American alliance of business law firms

Meritas, formerly known as Commercial Law Affiliates, is a services network consisting of a global alliance of business law firms that was founded in 1990. As of 2024, the network reported 177 member firms with about 8,600 lawyers in 91 countries. Functioning as a non-profit corporation headquartered in Minneapolis, Minnesota, Meritas operates on an invitation-only basis with its member firms requiring recertification every three years in order to maintain their membership.

==Membership==

Jennifer McPhee, writing for Canadian Lawyer, described Meritas as one of the "more established by-invitation only legal networks that do extensive research before carefully selecting one firm per jurisdiction." Corporate Counsel Weekly also wrote, "Meritas determines significant business or economic centers where member firms' clients may need local counsel in order to determine where it will have its members," and that "...all member firms provide Meritas with quarterly referral reports, listing all Meritas-originated referrals made to and from the firm for the stated period and cooperate in evaluating specific matters." If a firm does not receive good marks, its membership with the organization may be terminated.

== Programs ==
In 2025, Meritas launched a Legal Technology Education Program to help member firms evaluate and adopt technology through online and in-person curriculum provided by top legal tech companies.

In a 2026 article published on Law.com, the organization highlighted the role of cross-border professional relationships in enabling access to local legal insight and supporting client decision-making during periods of economic and regulatory disruption. The article also noted the importance of communication across jurisdictions, diverse perspectives, and reliance on local expertise within its network.

In a August 2026 sponsored article published by Corporate Counsel, Meritas Chair Luca Citton and Legal Technology Program head Marti Phillips described the network's member firms as sharing approaches to technology and talent management across markets.
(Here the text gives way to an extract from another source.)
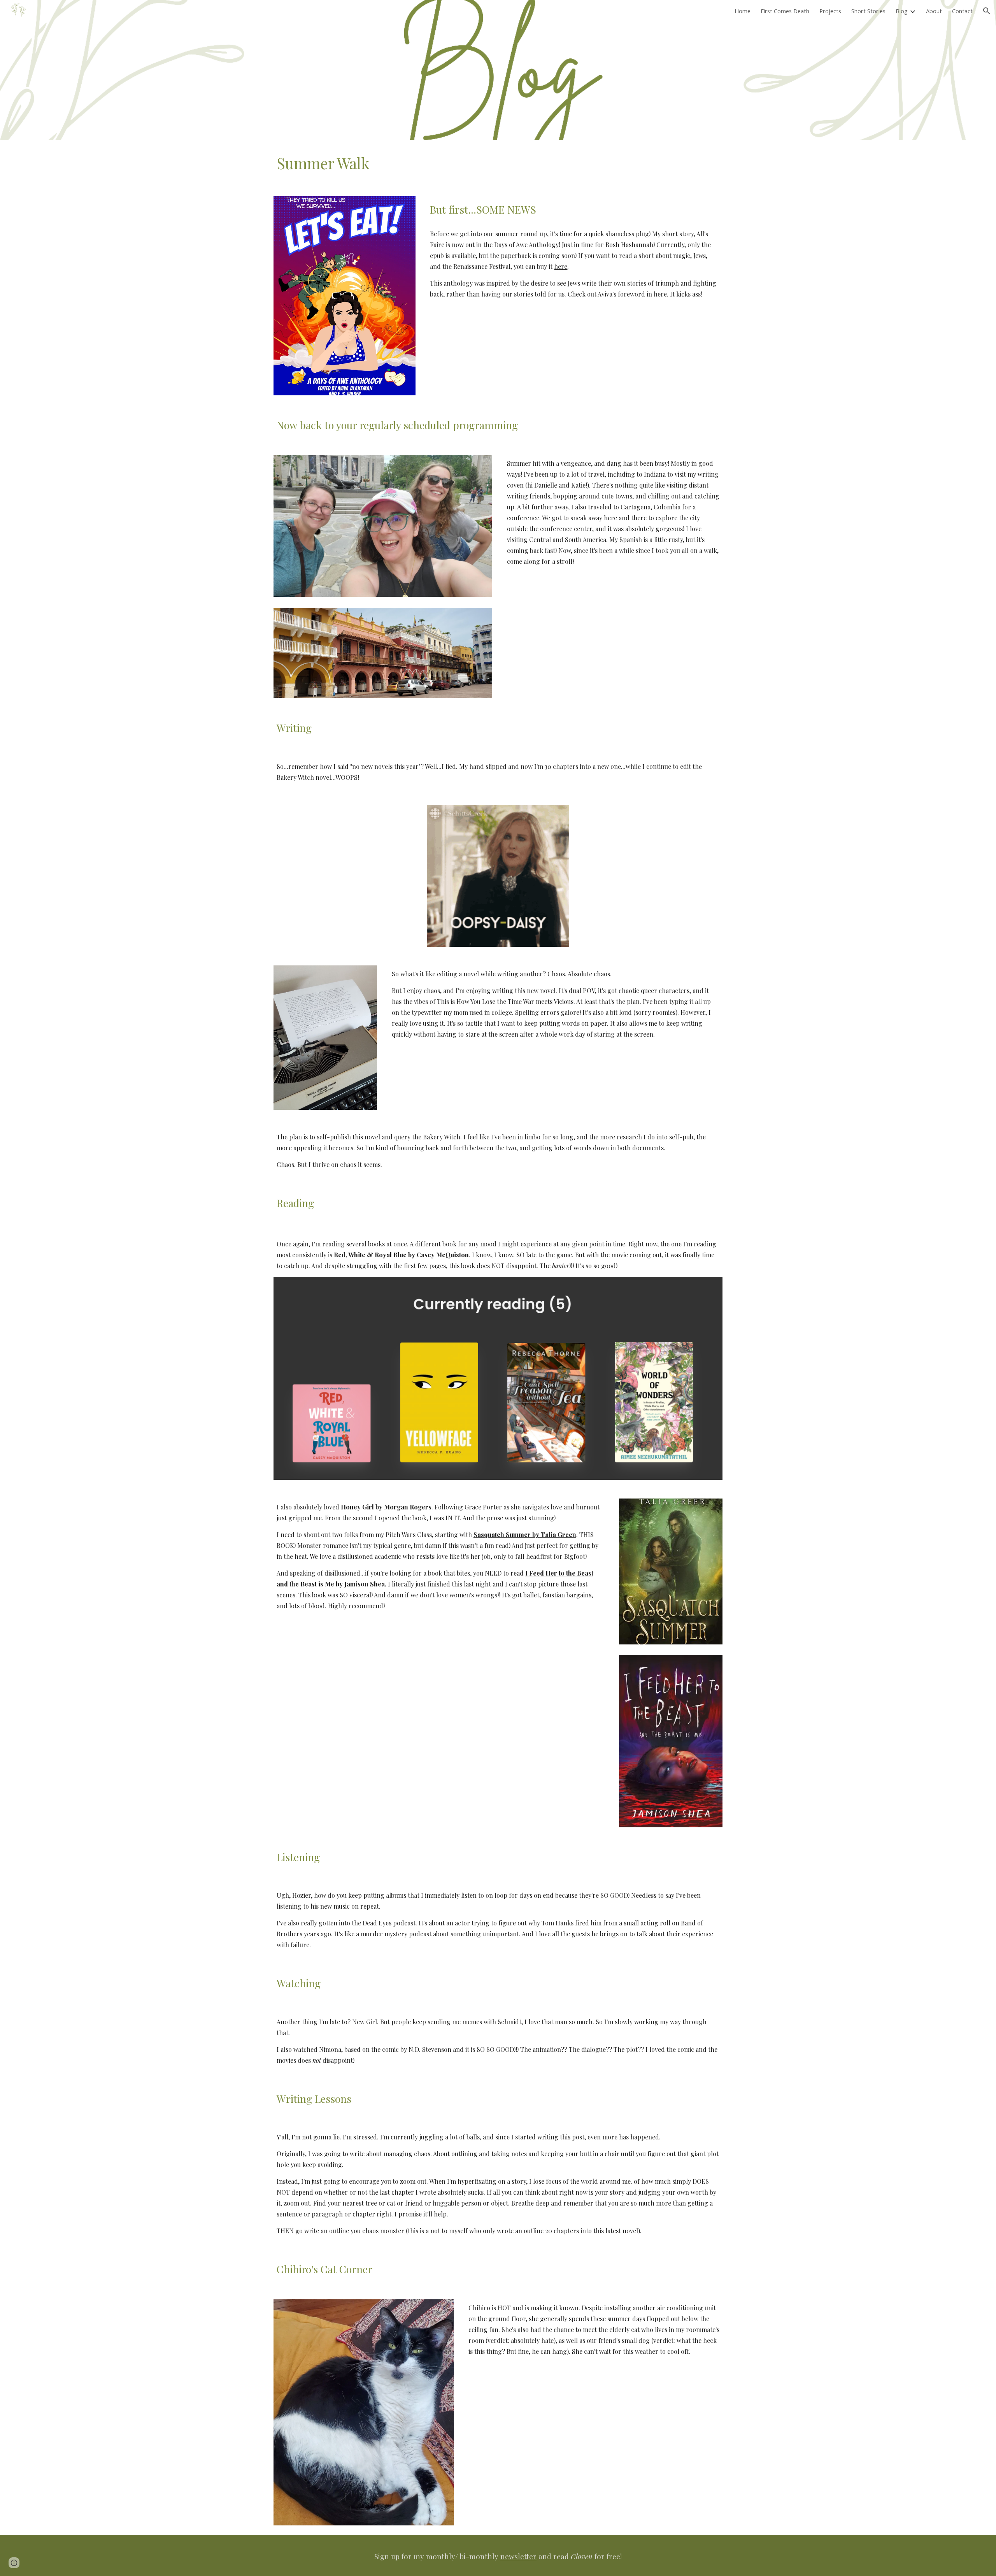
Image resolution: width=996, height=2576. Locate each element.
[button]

They identified lawyer development, mentorship, client relationships, and business development as areas affected by firms' adoption of artificial intelligence.

==Officers==
- May 1998: Jerome Reso (Baldwin Haspel Burke & Mayer, LLC - New Orleans, LA, USA) named as Meritas Chair
- May 2001: George Cadman (Boughton Law Corporation - Vancouver, BC, Canada) named as Chair
- May 2005: A. Lee Lundy (Tydings & Rosenberg LLP - Baltimore, Maryland, USA) named as Chair
- February 2006: Tanna Moore named President and CEO
- May 2007 Kenneth Kallish (Minden Gross LLP - Toronto, ON, Canada) named as Meritas Chair
- July 2008: Jean-Paul Bignon named as Chair-elect
- April 2009: Jean-Paul Bignon (Bignon Lebray - Paris, France) named as Chair
- May 2011: Judith Lockhart (Carter Ledyard & Milburn LLP, New York, NY) named as Chair
- May 2013: Andre Ryan (BCF LLP - Montreal, QC, Canada) named as Chair
- May 2015: Dennis Unkovic (Meyer, Unkovic & Scott - Pittsburgh, PA, United States) named as Chair
- May 2018: Jill Wiley (Waterfall Economidis - Tucson, Arizona, United States) named as Chair
- February 2020: Sona Pancholy named President
- May 2024: Luca A. Citton, president of Vancouver-based Boughton Law Corporation, was elected board chair for a three-year term
- July 2026: Jon Littlepage, CTO of Johnston Allison Hord, was named Chair of the IT Group.